** Aim of the exercise **
Where a line in the entries below contains the word "computer", it counts; give the total by itself.

** The data **

========================

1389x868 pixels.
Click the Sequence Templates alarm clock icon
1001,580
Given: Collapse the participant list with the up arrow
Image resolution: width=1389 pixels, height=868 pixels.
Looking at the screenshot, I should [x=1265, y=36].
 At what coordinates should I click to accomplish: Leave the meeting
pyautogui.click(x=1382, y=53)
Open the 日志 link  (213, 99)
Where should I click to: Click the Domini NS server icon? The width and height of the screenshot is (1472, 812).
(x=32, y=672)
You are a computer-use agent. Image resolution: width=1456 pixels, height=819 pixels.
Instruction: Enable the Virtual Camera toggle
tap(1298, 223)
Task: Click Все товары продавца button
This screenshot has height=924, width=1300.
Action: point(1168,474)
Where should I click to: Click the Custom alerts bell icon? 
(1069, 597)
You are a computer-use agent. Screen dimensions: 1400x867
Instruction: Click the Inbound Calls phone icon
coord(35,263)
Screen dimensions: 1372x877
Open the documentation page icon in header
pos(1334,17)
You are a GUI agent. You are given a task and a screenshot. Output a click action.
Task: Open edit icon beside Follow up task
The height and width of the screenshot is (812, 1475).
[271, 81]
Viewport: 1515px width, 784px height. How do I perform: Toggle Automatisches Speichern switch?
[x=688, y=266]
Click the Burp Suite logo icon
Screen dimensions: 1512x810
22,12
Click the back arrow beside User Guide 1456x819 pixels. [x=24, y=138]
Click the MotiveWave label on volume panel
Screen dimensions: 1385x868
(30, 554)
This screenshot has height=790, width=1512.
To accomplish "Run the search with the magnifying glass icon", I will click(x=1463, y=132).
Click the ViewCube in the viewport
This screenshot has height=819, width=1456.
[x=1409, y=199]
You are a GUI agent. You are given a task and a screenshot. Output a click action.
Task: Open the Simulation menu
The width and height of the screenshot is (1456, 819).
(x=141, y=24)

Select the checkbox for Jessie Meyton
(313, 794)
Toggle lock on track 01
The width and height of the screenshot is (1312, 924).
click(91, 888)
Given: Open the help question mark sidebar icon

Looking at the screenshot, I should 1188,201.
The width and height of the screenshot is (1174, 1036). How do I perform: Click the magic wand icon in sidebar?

========================

** Answer box **
2